Le final est tout aussi déconcertant, rattachant in extremis le poème à un lyrisme empêché et funèbre : nous apprenons que « l'humeur farouche » de ce sphinx « chante » mais seulement « aux rayons du soleil qui se couche », dans une inversion par rapport à la légende. Il pourrait s'agir là de la victoire ultime, mais subvertie, de la poésie et du chant sur la pétrification. Mais bien davantage, il s'agit d'une image d'une richesse polysémique qui rappelle de bien des façons le début du poème : phonétiquement et graphiquement d'abord, puisque « spleen » et « sphinx » entretiennent une certaine ressemblance (même nombre de lettres, même procédé d'emprunt à une langue étrangère, phonèmes voisins …) Sémantiquement ensuite, puisque ce sont des termes hautement polysémiques, que ce soit à l'échelle du recueil (comme nous l'avons dit) pour « spleen », ou à l'échelle de la tradition littéraire pour « sphinx ». En effet, ce dernier terme peut associer une référence au sphinx égyptien (interprétation favorisée par la référence au Sahara et à la pyramide) à une autre référence, celle du sphinx thébain, monstre lié aux origines, à la tragédie du fils, Œdipe, et aux énigmes. Troisième interprétation, la statue de Memnon, gardien des caveaux funéraires. Ici les polysémies se brouillent ou se contredisent, comme les souvenirs et les reliques. Mais quoi qu'il en soit elles sont toutes prises dans une indifférence interprétative véhiculée par les mentions « ignoré du monde insoucieux » et « oublié sur la carte ». Ces deux participes passés, et cet adjectif qui rappelle l' « incuriosité », semblent enclore le sphinx et toute activité qu'il aurait (gardien des morts, chanteur solaire, pourvoyeur d'énigme) dans une passivité qui est à la fois le résultat et l'agent du spleen.
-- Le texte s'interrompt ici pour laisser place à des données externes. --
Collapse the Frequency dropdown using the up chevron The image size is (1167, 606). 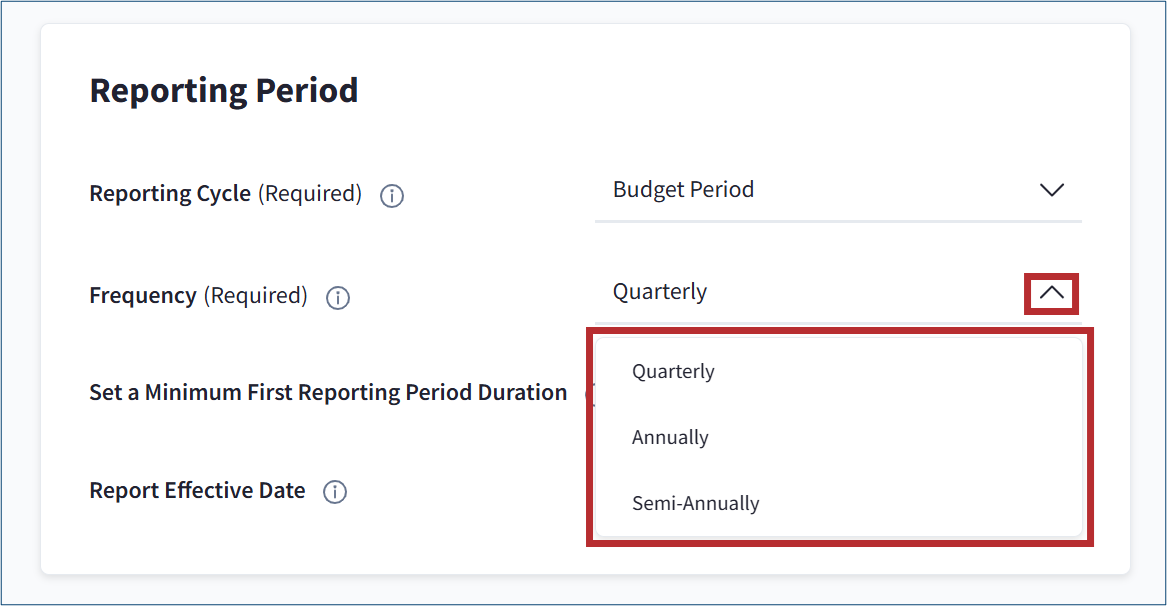[x=1051, y=293]
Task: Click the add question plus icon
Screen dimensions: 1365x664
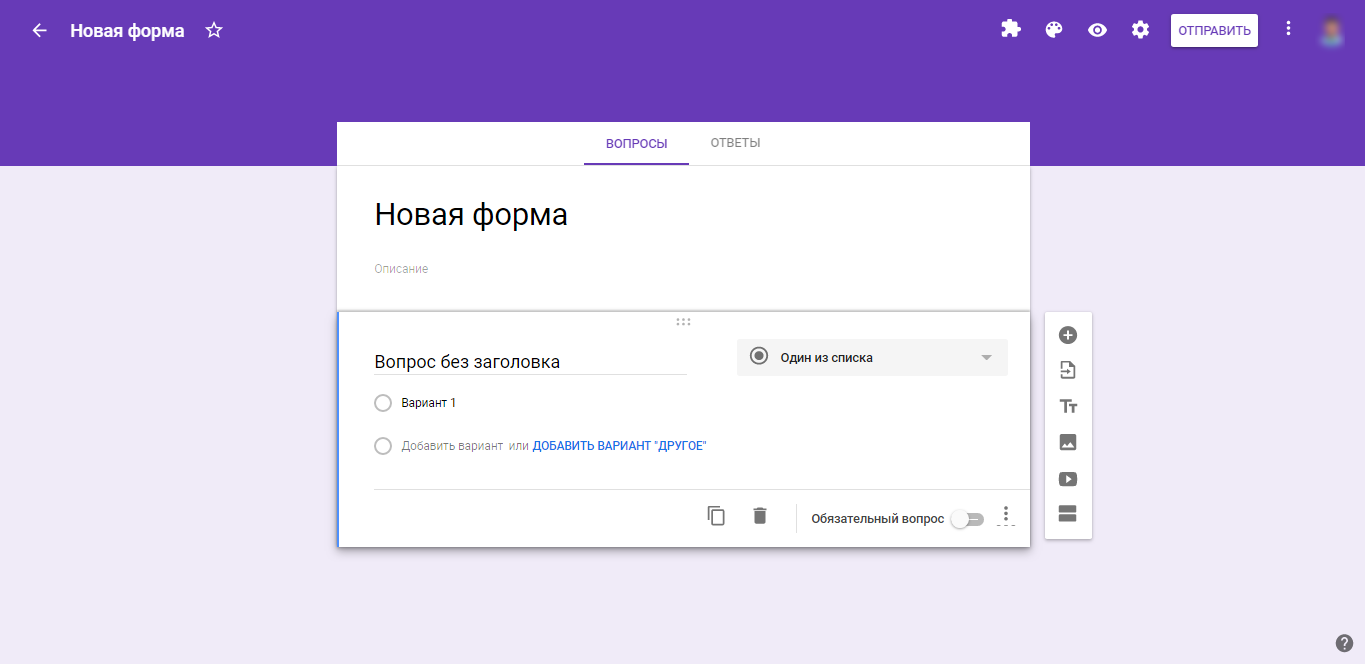Action: coord(1068,335)
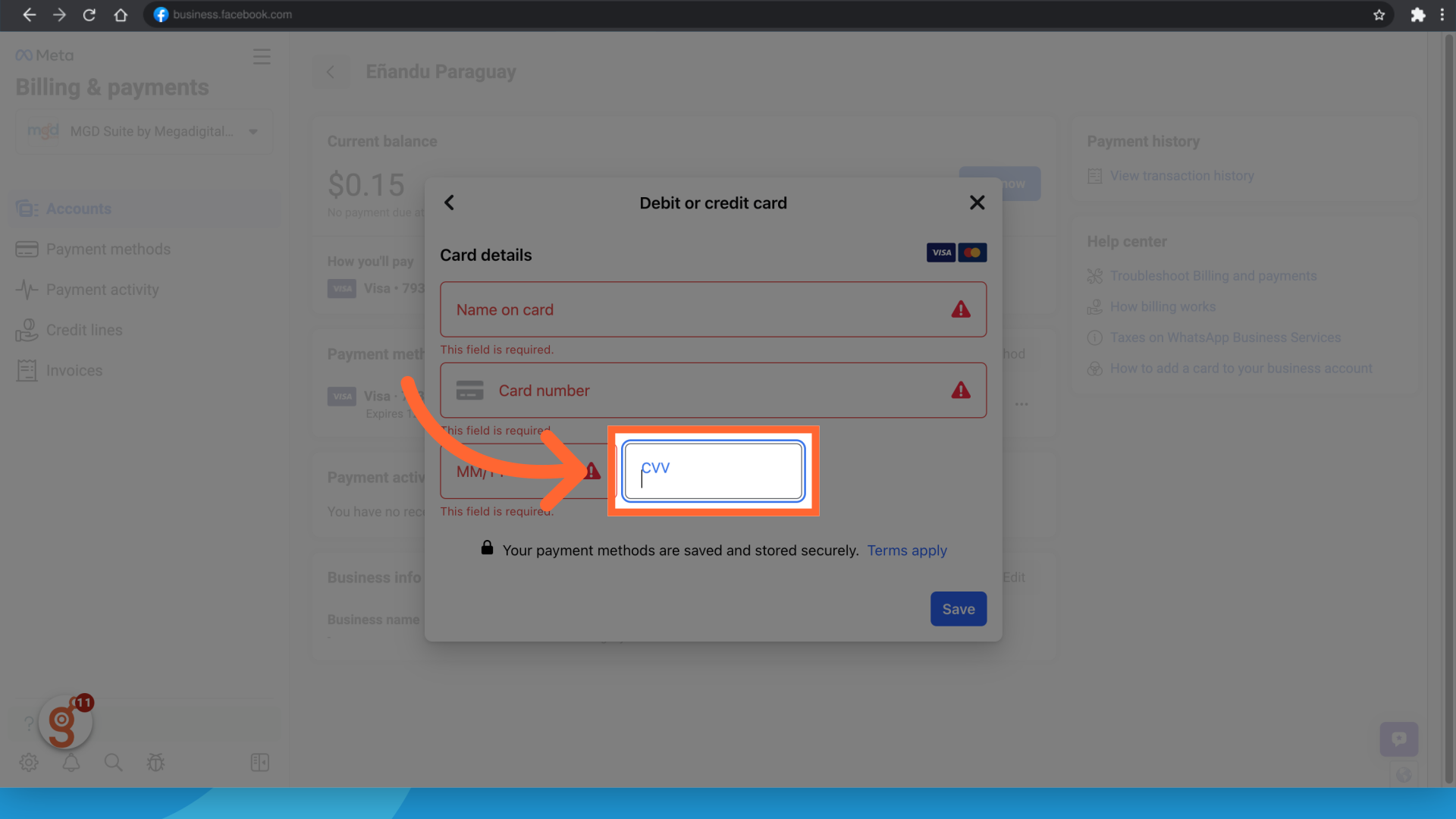Close the Debit or credit card dialog

point(977,202)
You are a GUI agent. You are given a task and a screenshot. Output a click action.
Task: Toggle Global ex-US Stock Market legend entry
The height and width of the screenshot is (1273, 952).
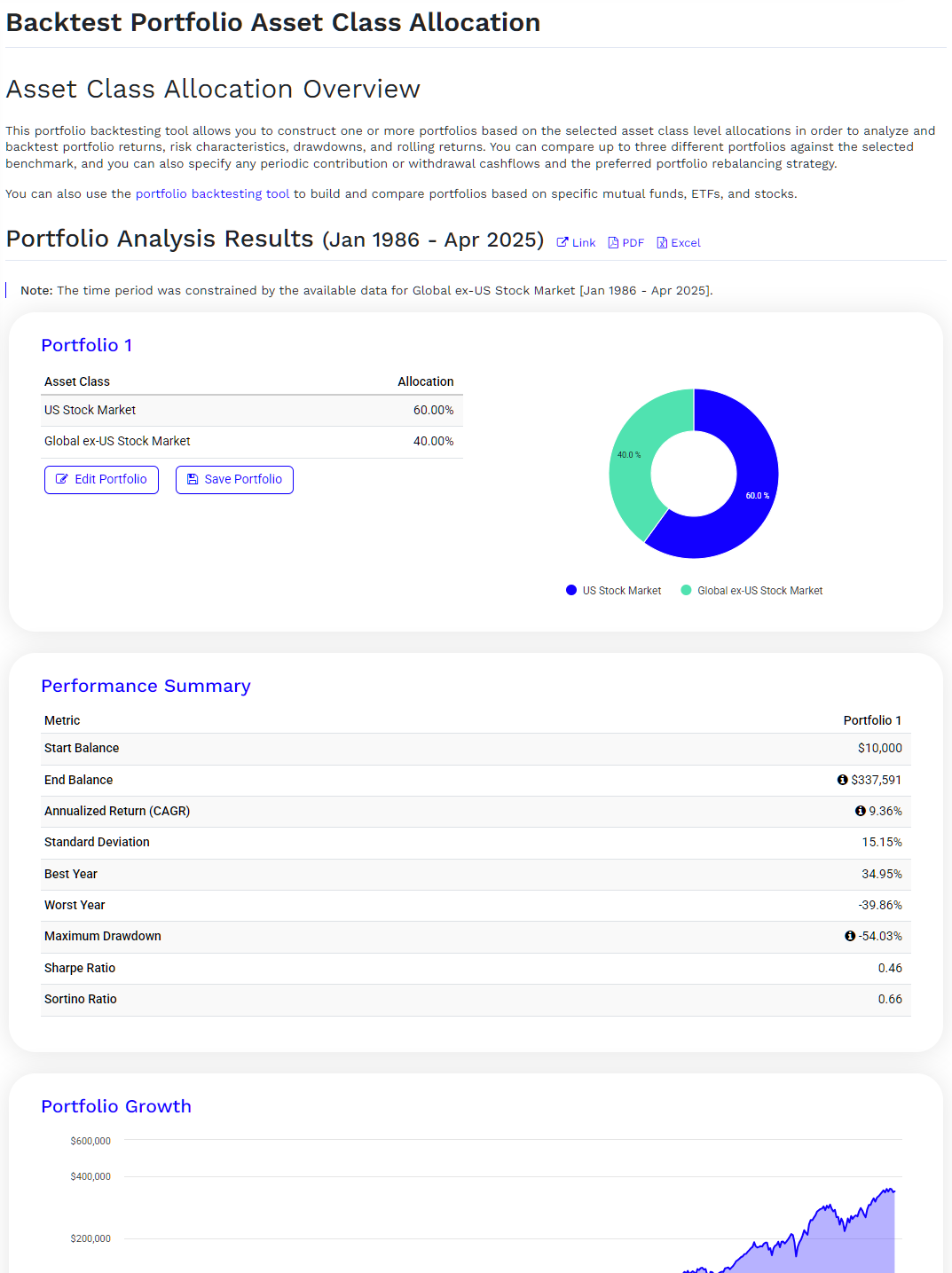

Tout fonctionne donc, en cette fin de poème, comme si l'alchimie de la sénescence et de la mort l'avait emporté, ne laissant au poète qu'une voix désincarnée, peut être précisément moderne en cela qu'elle ne peut plus se réclamer des symboles anciens désormais privés de vigueur. A tout prendre, c'est plutôt du côté du nouveau symbole, ou de l'emblème qu'il faudrait chercher la puissance de cette poétique : elle crée en effet un symbole hybride d'une chose et d'un état d'être, rapprochées par cristallisation poétique : un spleen-sphinx.

Conclusion

Avec ce poème Baudelaire s'apprête donc à clore (sept poèmes encore) la première section de son recueil. Dans un mouvement inversé par rapport à son titre, « Spleen et Idéal », c'est le spleen qui l'emporte dans l'architecture des Fleurs du Mal. La voix poétique est affaiblie, distordue, grinçante et désordonnée. Elle rappelle ces vers de « La cloche fêlée » : « Moi, mon âme est fêlée ; et lorsqu'en ses ennuis / Elle veut de ses chants peupler l'air froid des nuits, / Il arrive souvent que sa voix affaiblie / Semble le râle épais d'un blessé qu'on oublie / Au bord d'un lac de sang, sous un grand tas de morts, / Et qui meurt sans bouger dans d'immenses efforts. »

Cette voix, à qui le chant, et le pronom « je », et donc par suite le lyrisme, sont presque interdits, cède la place à un mouvement de pétrification qui s'accommode mieux d'une poésie visuelle : celle de l'emblème qui fige, ultimement, une signification défaitiste, un sens à la fois perdu et rendu éternel. Y a-t-il là processus alchimique ? Sans doute, si l'on postule une alchimie inversée, celle qui est la grande affaire de Baudelaire : celle qui passe de l'idéal subtil à la matière brute, celle qui a conscience de la mort et de la souffrance, celle qui reconnaît au mal et à la trivialité leur réalité et qui, ainsi, trouve une justification nouvelle du côté de la modernité, nouvelle éternité.